■ **WHAT NEEDS TO BE DONE**
Reproduce the data exactly as it stands.

(Data excerpts)
• • • • •
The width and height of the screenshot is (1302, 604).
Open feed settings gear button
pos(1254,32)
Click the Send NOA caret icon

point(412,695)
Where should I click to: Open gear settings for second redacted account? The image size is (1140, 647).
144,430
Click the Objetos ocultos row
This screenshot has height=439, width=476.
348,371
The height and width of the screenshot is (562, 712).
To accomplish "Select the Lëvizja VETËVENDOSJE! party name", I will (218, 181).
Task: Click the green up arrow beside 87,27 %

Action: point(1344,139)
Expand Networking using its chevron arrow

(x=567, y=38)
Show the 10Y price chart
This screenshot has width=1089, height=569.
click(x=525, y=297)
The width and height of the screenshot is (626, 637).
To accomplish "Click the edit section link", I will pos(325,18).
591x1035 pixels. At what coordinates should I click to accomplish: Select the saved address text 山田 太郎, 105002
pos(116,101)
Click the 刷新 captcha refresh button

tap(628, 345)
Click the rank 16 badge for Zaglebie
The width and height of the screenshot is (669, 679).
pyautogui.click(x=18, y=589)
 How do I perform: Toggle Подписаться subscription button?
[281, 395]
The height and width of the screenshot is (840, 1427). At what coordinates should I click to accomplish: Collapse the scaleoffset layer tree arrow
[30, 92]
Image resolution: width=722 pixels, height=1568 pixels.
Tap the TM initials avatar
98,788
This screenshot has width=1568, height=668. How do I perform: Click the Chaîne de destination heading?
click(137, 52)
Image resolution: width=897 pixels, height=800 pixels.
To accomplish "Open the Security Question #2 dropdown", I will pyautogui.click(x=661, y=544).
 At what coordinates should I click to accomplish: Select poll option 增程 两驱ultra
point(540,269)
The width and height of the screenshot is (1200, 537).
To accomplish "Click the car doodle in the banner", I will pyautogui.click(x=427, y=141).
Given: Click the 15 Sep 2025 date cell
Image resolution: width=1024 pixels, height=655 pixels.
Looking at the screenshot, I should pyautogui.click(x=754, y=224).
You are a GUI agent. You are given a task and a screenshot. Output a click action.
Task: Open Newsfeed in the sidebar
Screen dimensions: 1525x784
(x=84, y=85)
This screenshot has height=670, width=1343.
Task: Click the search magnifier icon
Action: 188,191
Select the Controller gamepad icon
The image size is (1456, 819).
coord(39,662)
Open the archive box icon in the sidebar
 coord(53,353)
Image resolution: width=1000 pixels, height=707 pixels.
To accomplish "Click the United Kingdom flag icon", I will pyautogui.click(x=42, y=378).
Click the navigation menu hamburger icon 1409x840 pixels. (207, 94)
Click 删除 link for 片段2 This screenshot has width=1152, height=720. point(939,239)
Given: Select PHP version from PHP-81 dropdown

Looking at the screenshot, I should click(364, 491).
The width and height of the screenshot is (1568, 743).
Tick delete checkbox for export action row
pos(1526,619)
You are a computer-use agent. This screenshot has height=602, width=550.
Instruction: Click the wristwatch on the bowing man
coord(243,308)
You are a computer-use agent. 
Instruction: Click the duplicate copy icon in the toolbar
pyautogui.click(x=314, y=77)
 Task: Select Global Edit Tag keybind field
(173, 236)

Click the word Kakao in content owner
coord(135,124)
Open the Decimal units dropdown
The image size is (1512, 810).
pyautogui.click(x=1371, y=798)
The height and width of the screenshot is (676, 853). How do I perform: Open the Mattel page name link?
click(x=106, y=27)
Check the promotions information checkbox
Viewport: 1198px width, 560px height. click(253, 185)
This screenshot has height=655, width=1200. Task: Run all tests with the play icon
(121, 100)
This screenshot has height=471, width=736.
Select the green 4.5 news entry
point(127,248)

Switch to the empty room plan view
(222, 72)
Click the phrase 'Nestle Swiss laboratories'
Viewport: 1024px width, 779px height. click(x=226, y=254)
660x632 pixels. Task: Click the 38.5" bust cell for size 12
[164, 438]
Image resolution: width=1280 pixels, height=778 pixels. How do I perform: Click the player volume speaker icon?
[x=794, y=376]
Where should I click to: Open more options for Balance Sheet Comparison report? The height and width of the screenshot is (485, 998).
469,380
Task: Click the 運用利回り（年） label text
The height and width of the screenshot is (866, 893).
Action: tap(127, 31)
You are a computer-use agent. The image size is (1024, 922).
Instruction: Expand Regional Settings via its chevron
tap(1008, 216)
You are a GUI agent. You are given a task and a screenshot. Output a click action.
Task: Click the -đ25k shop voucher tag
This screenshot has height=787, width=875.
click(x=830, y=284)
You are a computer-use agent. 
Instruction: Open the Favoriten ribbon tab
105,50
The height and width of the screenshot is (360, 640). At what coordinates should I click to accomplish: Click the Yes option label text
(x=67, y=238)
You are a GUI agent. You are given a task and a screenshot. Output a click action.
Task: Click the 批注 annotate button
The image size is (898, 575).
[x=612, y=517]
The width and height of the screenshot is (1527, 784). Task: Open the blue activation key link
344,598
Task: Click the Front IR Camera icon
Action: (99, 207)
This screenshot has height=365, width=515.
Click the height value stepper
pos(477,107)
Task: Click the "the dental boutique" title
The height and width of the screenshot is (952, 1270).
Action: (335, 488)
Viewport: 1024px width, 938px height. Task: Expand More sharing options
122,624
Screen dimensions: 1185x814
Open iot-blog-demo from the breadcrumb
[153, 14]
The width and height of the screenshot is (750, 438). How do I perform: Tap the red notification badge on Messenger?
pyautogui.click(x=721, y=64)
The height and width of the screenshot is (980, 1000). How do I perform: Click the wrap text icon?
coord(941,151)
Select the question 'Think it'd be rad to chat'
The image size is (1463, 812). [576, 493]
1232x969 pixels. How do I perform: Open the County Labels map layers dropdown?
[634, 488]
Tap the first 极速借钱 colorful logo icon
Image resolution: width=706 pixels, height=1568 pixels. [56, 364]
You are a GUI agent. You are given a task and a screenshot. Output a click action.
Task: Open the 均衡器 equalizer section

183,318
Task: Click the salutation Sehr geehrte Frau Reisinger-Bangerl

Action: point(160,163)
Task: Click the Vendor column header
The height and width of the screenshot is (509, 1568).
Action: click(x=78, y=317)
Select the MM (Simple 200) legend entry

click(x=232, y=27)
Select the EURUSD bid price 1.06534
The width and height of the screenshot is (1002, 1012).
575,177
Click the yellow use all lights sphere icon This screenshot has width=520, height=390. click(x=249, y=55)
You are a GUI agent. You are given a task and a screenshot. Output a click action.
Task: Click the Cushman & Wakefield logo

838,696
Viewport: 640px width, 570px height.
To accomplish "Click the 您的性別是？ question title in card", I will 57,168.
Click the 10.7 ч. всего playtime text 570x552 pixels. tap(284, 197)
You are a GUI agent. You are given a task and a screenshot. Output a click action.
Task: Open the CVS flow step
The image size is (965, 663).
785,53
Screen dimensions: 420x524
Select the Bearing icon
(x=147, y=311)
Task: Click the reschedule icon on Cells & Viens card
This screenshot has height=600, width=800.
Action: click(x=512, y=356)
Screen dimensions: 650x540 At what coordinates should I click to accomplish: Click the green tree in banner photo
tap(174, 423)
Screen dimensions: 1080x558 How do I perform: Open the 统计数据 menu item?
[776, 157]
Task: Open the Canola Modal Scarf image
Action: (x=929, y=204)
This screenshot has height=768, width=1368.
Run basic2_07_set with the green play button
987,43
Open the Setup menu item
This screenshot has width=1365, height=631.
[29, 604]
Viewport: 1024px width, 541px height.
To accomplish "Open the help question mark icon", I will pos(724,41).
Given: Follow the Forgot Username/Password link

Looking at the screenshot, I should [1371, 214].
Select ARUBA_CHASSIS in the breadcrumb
• • • • •
■ **RESPONSE TO THE TASK**
The width and height of the screenshot is (1302, 604).
Open feed settings gear button
pos(1254,32)
Click the Send NOA caret icon

point(412,695)
Where should I click to: Open gear settings for second redacted account? The image size is (1140, 647).
144,430
Click the Objetos ocultos row
This screenshot has height=439, width=476.
348,371
The height and width of the screenshot is (562, 712).
To accomplish "Select the Lëvizja VETËVENDOSJE! party name", I will (218, 181).
Task: Click the green up arrow beside 87,27 %

Action: point(1344,139)
Expand Networking using its chevron arrow

(x=567, y=38)
Show the 10Y price chart
This screenshot has width=1089, height=569.
click(x=525, y=297)
The width and height of the screenshot is (626, 637).
To accomplish "Click the edit section link", I will pos(325,18).
591x1035 pixels. At what coordinates should I click to accomplish: Select the saved address text 山田 太郎, 105002
pos(116,101)
Click the 刷新 captcha refresh button

tap(628, 345)
Click the rank 16 badge for Zaglebie
The width and height of the screenshot is (669, 679).
pyautogui.click(x=18, y=589)
 How do I perform: Toggle Подписаться subscription button?
[281, 395]
The height and width of the screenshot is (840, 1427). At what coordinates should I click to accomplish: Collapse the scaleoffset layer tree arrow
[30, 92]
Image resolution: width=722 pixels, height=1568 pixels.
Tap the TM initials avatar
98,788
This screenshot has width=1568, height=668. How do I perform: Click the Chaîne de destination heading?
click(137, 52)
Image resolution: width=897 pixels, height=800 pixels.
To accomplish "Open the Security Question #2 dropdown", I will pyautogui.click(x=661, y=544).
 At what coordinates should I click to accomplish: Select poll option 增程 两驱ultra
point(540,269)
The width and height of the screenshot is (1200, 537).
To accomplish "Click the car doodle in the banner", I will pyautogui.click(x=427, y=141).
Given: Click the 15 Sep 2025 date cell
Image resolution: width=1024 pixels, height=655 pixels.
Looking at the screenshot, I should pyautogui.click(x=754, y=224).
You are a GUI agent. You are given a task and a screenshot. Output a click action.
Task: Open Newsfeed in the sidebar
Screen dimensions: 1525x784
(x=84, y=85)
This screenshot has height=670, width=1343.
Task: Click the search magnifier icon
Action: 188,191
Select the Controller gamepad icon
The image size is (1456, 819).
coord(39,662)
Open the archive box icon in the sidebar
 coord(53,353)
Image resolution: width=1000 pixels, height=707 pixels.
To accomplish "Click the United Kingdom flag icon", I will pyautogui.click(x=42, y=378).
Click the navigation menu hamburger icon 1409x840 pixels. (207, 94)
Click 删除 link for 片段2 This screenshot has width=1152, height=720. point(939,239)
Given: Select PHP version from PHP-81 dropdown

Looking at the screenshot, I should click(364, 491).
The width and height of the screenshot is (1568, 743).
Tick delete checkbox for export action row
pos(1526,619)
You are a computer-use agent. This screenshot has height=602, width=550.
Instruction: Click the wristwatch on the bowing man
coord(243,308)
You are a computer-use agent. 
Instruction: Click the duplicate copy icon in the toolbar
pyautogui.click(x=314, y=77)
 Task: Select Global Edit Tag keybind field
(173, 236)

Click the word Kakao in content owner
coord(135,124)
Open the Decimal units dropdown
The image size is (1512, 810).
pyautogui.click(x=1371, y=798)
The height and width of the screenshot is (676, 853). How do I perform: Open the Mattel page name link?
click(x=106, y=27)
Check the promotions information checkbox
Viewport: 1198px width, 560px height. click(253, 185)
This screenshot has height=655, width=1200. Task: Run all tests with the play icon
(121, 100)
This screenshot has height=471, width=736.
Select the green 4.5 news entry
point(127,248)

Switch to the empty room plan view
(222, 72)
Click the phrase 'Nestle Swiss laboratories'
Viewport: 1024px width, 779px height. click(x=226, y=254)
660x632 pixels. Task: Click the 38.5" bust cell for size 12
[164, 438]
Image resolution: width=1280 pixels, height=778 pixels. How do I perform: Click the player volume speaker icon?
[x=794, y=376]
Where should I click to: Open more options for Balance Sheet Comparison report? The height and width of the screenshot is (485, 998).
469,380
Task: Click the 運用利回り（年） label text
The height and width of the screenshot is (866, 893).
Action: tap(127, 31)
You are a computer-use agent. The image size is (1024, 922).
Instruction: Expand Regional Settings via its chevron
tap(1008, 216)
You are a GUI agent. You are given a task and a screenshot. Output a click action.
Task: Click the -đ25k shop voucher tag
This screenshot has height=787, width=875.
click(x=830, y=284)
You are a computer-use agent. 
Instruction: Open the Favoriten ribbon tab
105,50
The height and width of the screenshot is (360, 640). At what coordinates should I click to accomplish: Click the Yes option label text
(x=67, y=238)
You are a GUI agent. You are given a task and a screenshot. Output a click action.
Task: Click the 批注 annotate button
The image size is (898, 575).
[x=612, y=517]
The width and height of the screenshot is (1527, 784). Task: Open the blue activation key link
344,598
Task: Click the Front IR Camera icon
Action: (99, 207)
This screenshot has height=365, width=515.
Click the height value stepper
pos(477,107)
Task: Click the "the dental boutique" title
The height and width of the screenshot is (952, 1270).
Action: (335, 488)
Viewport: 1024px width, 938px height. Task: Expand More sharing options
122,624
Screen dimensions: 1185x814
Open iot-blog-demo from the breadcrumb
[153, 14]
The width and height of the screenshot is (750, 438). How do I perform: Tap the red notification badge on Messenger?
pyautogui.click(x=721, y=64)
The height and width of the screenshot is (980, 1000). How do I perform: Click the wrap text icon?
coord(941,151)
Select the question 'Think it'd be rad to chat'
The image size is (1463, 812). [576, 493]
1232x969 pixels. How do I perform: Open the County Labels map layers dropdown?
[634, 488]
Tap the first 极速借钱 colorful logo icon
Image resolution: width=706 pixels, height=1568 pixels. [56, 364]
You are a GUI agent. You are given a task and a screenshot. Output a click action.
Task: Open the 均衡器 equalizer section

183,318
Task: Click the salutation Sehr geehrte Frau Reisinger-Bangerl

Action: point(160,163)
Task: Click the Vendor column header
The height and width of the screenshot is (509, 1568).
Action: click(x=78, y=317)
Select the MM (Simple 200) legend entry

click(x=232, y=27)
Select the EURUSD bid price 1.06534
The width and height of the screenshot is (1002, 1012).
575,177
Click the yellow use all lights sphere icon This screenshot has width=520, height=390. click(x=249, y=55)
You are a GUI agent. You are given a task and a screenshot. Output a click action.
Task: Click the Cushman & Wakefield logo

838,696
Viewport: 640px width, 570px height.
To accomplish "Click the 您的性別是？ question title in card", I will 57,168.
Click the 10.7 ч. всего playtime text 570x552 pixels. tap(284, 197)
You are a GUI agent. You are given a task and a screenshot. Output a click action.
Task: Open the CVS flow step
The image size is (965, 663).
785,53
Screen dimensions: 420x524
Select the Bearing icon
(x=147, y=311)
Task: Click the reschedule icon on Cells & Viens card
This screenshot has height=600, width=800.
Action: click(x=512, y=356)
Screen dimensions: 650x540 At what coordinates should I click to accomplish: Click the green tree in banner photo
tap(174, 423)
Screen dimensions: 1080x558 How do I perform: Open the 统计数据 menu item?
[776, 157]
Task: Open the Canola Modal Scarf image
Action: (x=929, y=204)
This screenshot has height=768, width=1368.
Run basic2_07_set with the green play button
987,43
Open the Setup menu item
This screenshot has width=1365, height=631.
[29, 604]
Viewport: 1024px width, 541px height.
To accomplish "Open the help question mark icon", I will pos(724,41).
Given: Follow the Forgot Username/Password link

Looking at the screenshot, I should [1371, 214].
Select ARUBA_CHASSIS in the breadcrumb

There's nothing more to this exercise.